I could go on. Shit, I haven’t even mentioned Lady Slimer.

So hey, let’s talk about Lady Slimer. Doesn’t it seem strangely counterproductive for a film interested in smashing gender barriers to create a female character by sticking a bow and some lipstick on an existing male one? Boy, it’s almost like this movie doesn’t know what the fuck it’s doing.

When the initial backlash to Ghostbusters ’16 hit, Paul Feig said that people should wait and see it before passing judgment. That’s a fair perspective, of course. The suggestion was that it might be a much better movie than people suspected. Folks could sit around behind their keyboards and mock it, or they could head to the movies one weekend and find themselves pleasantly surprised.

But then the movie actually came out.

It well and truly sucked. And I hope my 8,000-word complaint proves that the extensive problems this movie has have nothing to do with anybody’s gender.

“Wait and see” was the correct way to shut up the detractors. Unfortunately, releasing a shitty movie was also the correct way to shut up the defenders.

People don’t speak much about Ghostbusters ’16 anymore. Compared to the original movie — which had at least a decade of profound pop-culture resonance, and arguably still resonates — this one barely merits a footnote.

I’m sure there are many people who enjoy it. (It received a number of positive reviews, at the very least.) I’m happy for them. But there are people who enjoy all kinds of bad movies. And, culturally, Ghostbusters ’16 has failed to catch much momentum. Those who do enjoy it must enjoy it quietly, because while I still see people bitching about it, I no longer see anybody coming to its defense.

Ghostbusters ’16 was intended to revitalize the franchise. And it could have. It could have even done so with exactly same actors we have here. But just as the characters are interchangeable, so is the film. For such a unique and beloved concept, this version of Ghostbusters is indistinguishable from any other brainless comedy that’s been released in the past 30 years.

It doesn’t know what it’s doing, it doesn’t know what it wants to be, and it doesn’t know what should set it apart. The first Ghostbusters was the perfect storm of every aspect working correctly and in tandem with each other. Ghostbusters ’16 is its perverse opposite. It’s a version of the film that crossed over from a universe in which nobody cared about making it any good.

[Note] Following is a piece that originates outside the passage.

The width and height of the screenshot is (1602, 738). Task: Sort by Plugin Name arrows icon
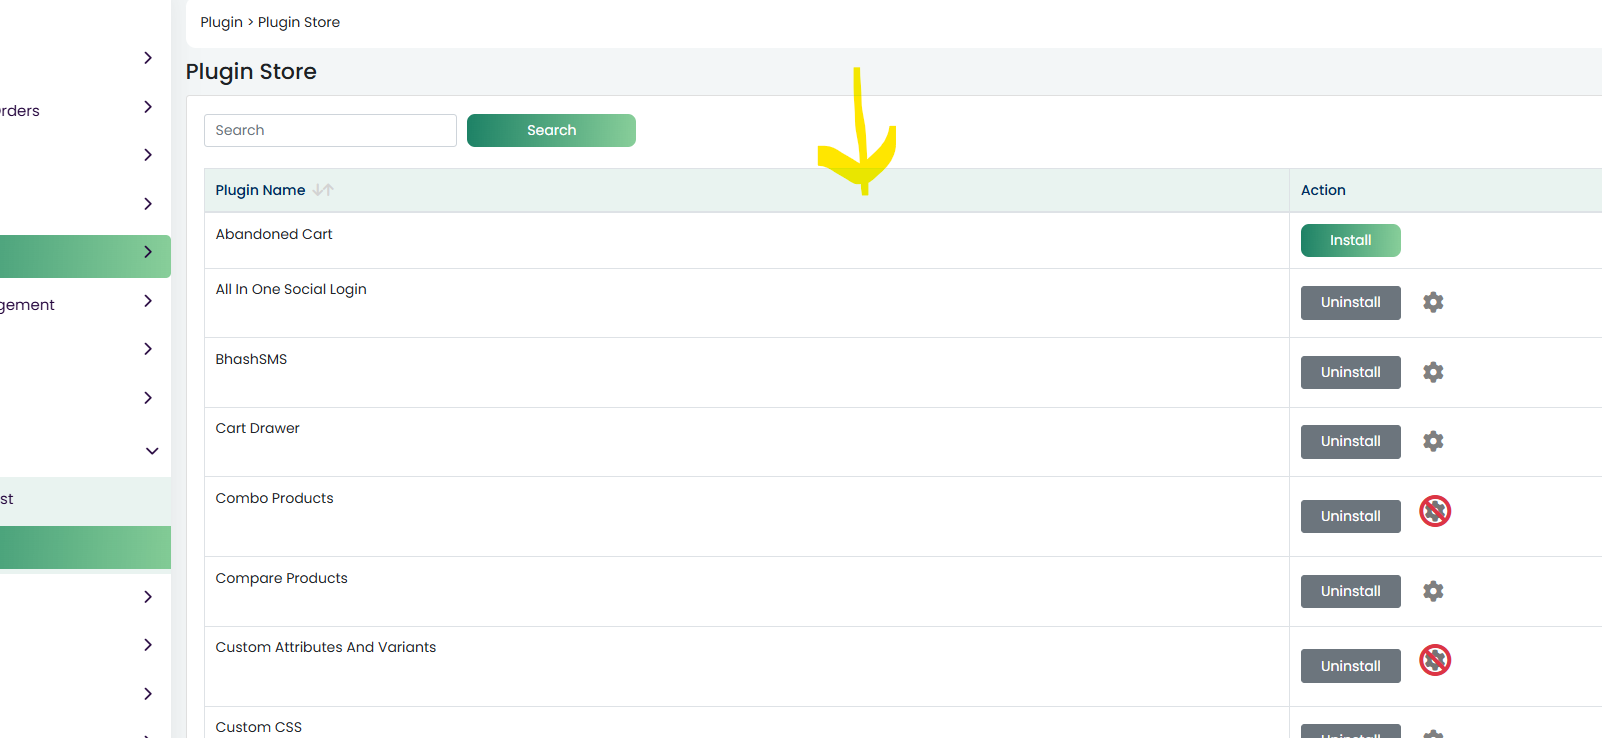[x=323, y=190]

Girl power, yes, fine, of course. Female artists across all forms of media have done incredible work throughout the course of creative history. Literally nobody with more than half a brain would ever argue otherwise. Hold up almost anything other than this soulless garbage if you feel the need to prove it.

Little girls deserve the kinds of movies little boys are given all the time, and by that I mean they deserve good ones. Ones that know what they’re doing. Ones that are genuinely, for any number of reasons, worth watching.

Age and gender aside, we all deserved better than Ghostbusters ’16.

Rule of Three: Ghostbusters II (1989)

In the case of Ghostbusters II, there’s no debating whether or not it’s better than the original. Of course it isn’t; Ghostbusters was a once-in-a-lifetime bolt of comic perfection. Whatever followed it up would have been at least a step down. The more salient question here is, is Ghostbusters II any good at all?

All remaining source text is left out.